The prostate-specific antigen (PSA) blood test is a useful marker to detect prostate cancer. In fact, a majority of men diagnosed with prostate cancer over the last 2 decades underwent a prostate biopsy because of an abnormally elevated PSA. Despite its obvious utility in diagnosing patients with early localized prostate cancer, many men have undergone repeat biopsies because of an elevated PSA with no evidence of prostate cancer. In addition, controversy surrounds the precise cutoff point in which men should undergo a biopsy. Traditionally, urologists recommended a prostate biopsy for men with a PSA greater than 4.0; however over the last several years this cutoff level has been challenged. There are now a number of factors involved in the decision tree for recommending a prostate biopsy for men. These include the age of the patient, the PSA velocity and the percent free PSA.
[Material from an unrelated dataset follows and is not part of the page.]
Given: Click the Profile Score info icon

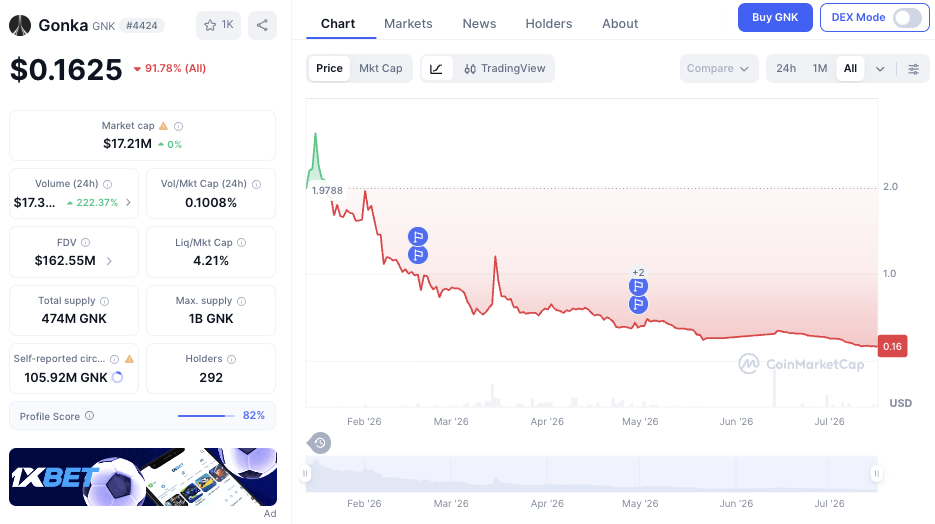Looking at the screenshot, I should coord(89,416).
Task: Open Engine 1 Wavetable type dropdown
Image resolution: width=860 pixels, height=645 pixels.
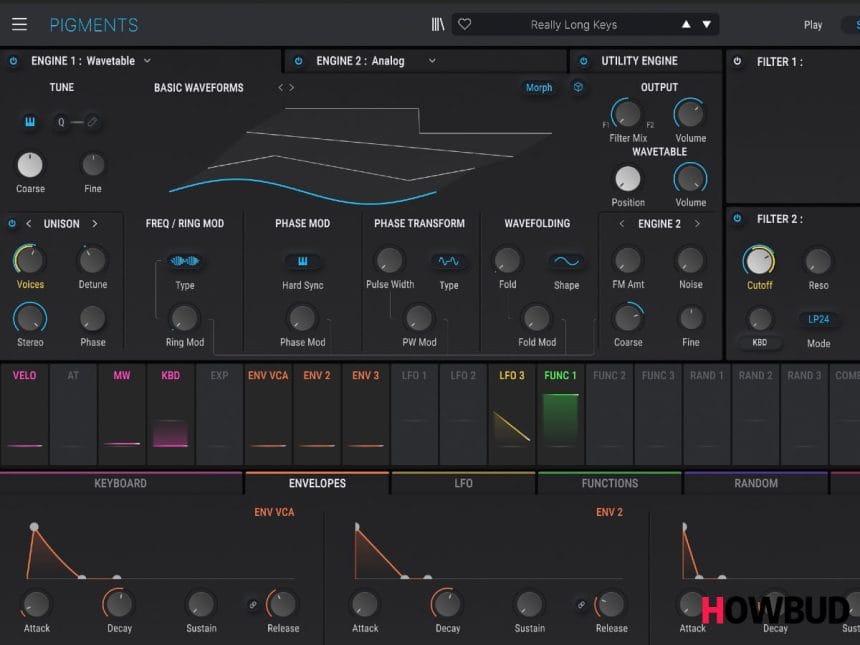Action: 147,61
PSA is a protein that is responsible for liquefying fluid in the ejaculate and is a normal product of the prostate gland. All men with a prostate therefore will have some detectable level of PSA on a blood test. Patients with prostate cancer, however, usually have an elevated PSA level. PSA can be divided into a complex and percent free PSA. Prostate cancer has been associated with a lower percent free PSA and men with a low percent free PSA (less than 12%) have an increased chance of harboring a focus of cancer. The PSA can be elevated for other reasons besides prostate cancer including infection, inflammation, urinary retention and benign enlargement of the prostate. The only way to diagnose prostate cancer is to perform a prostate biopsy (routinely performed in the office setting under ultrasound guidance).
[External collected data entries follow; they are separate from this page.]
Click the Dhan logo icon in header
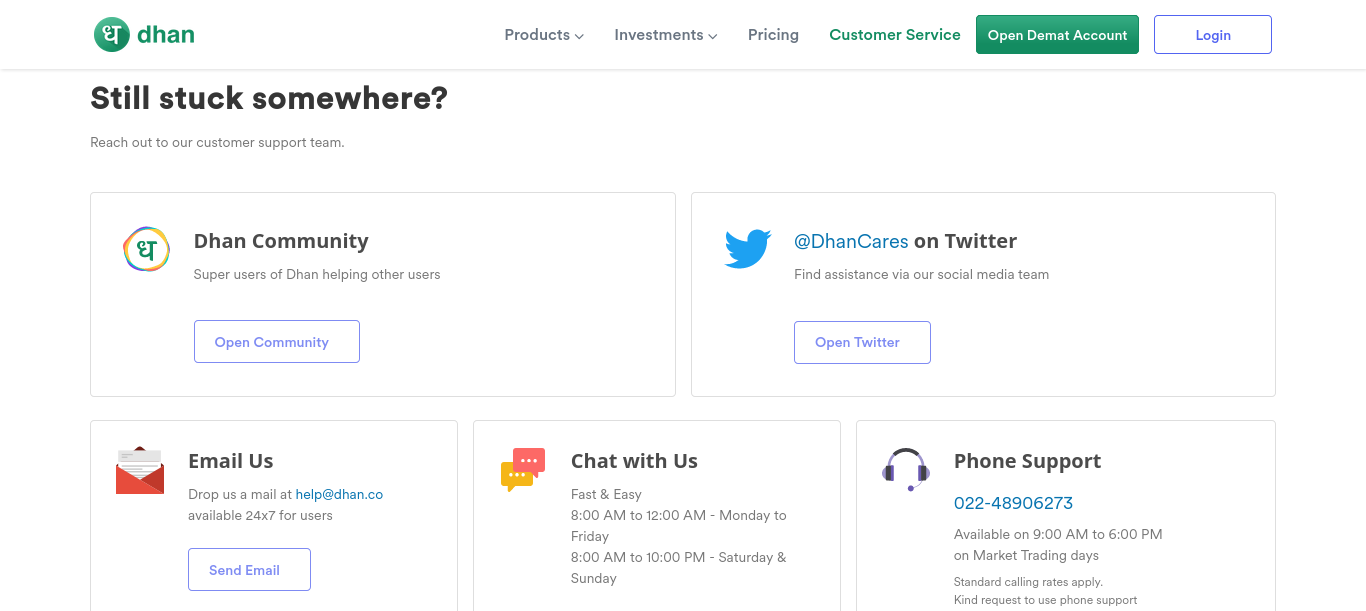Viewport: 1366px width, 611px height. (112, 35)
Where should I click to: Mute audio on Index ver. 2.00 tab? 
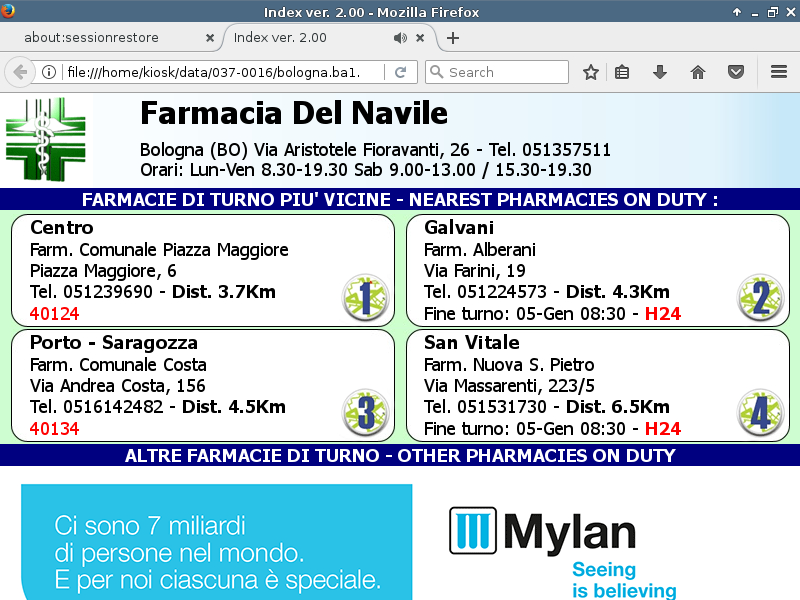(400, 38)
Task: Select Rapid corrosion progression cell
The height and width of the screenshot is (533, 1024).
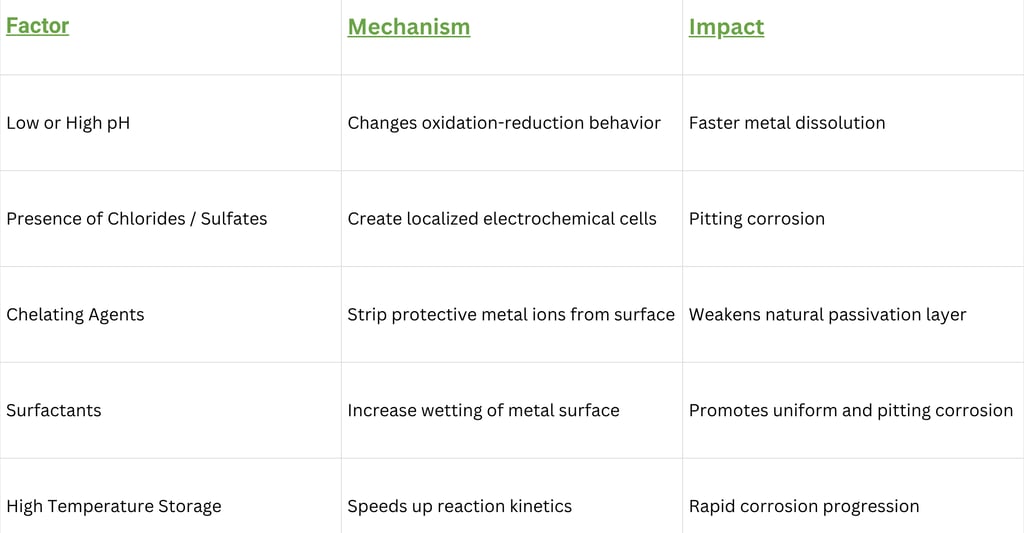Action: click(853, 496)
PSA as a screening tool for prostate cancer was first described in 1991 by Dr. Catalona who concluded that the PSA was more accurate than the traditional digital rectal exam. Currently, both the digital rectal exam and PSA are used together to evaluate men at risk for harboring a focus of prostate cancer. Although the PSA test is very helpful in diagnosing patients with prostate cancer at an early stage, the exact number which should trigger the need for a biopsy continues to be debated. The American Urologic Association recommends a prostate biopsy for patients with a total PSA greater than 4.0, a suspicious digital rectal exam or significant change in the PSA velocity (PSA increase of 0.75 ng/ml over 12 months).
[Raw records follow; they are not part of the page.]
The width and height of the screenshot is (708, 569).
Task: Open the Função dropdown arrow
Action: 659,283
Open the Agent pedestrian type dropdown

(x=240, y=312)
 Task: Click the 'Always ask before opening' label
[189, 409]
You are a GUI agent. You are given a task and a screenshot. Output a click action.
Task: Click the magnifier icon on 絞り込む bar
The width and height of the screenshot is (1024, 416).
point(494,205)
A recent paper published by Dr. Moul and colleagues atDuke University addressed several of the issues regarding the PSA threshold and PSA velocity in the Journal of Urology in February 2007. In this study, 11,861 men were evaluated over a 2 year period. The investigators found that using a PSA cutoff value of 2.0 and a PSA velocity of 0.4 ng/ml per year for men aged 50 to 59 had a higher sensitivity of detecting prostate cancer than using the standard cutoff of 4.0 and the standard PSA velocity of 0.75 ng/ml per year. The team therefore concluded that PSA velocity and PSA cutoff levels could be decreased in younger men.The bottom line on the PSA controversy is that there are multiple factors involved in recommending a prostate biopsy for men. Younger men with a mildly elevated PSA may require an earlier biopsy and more aggressive surveillance than older men. In addition, PSA velocity continues to play an important role as well to detect patients with early localized prostate cancer to improve the chances for cure.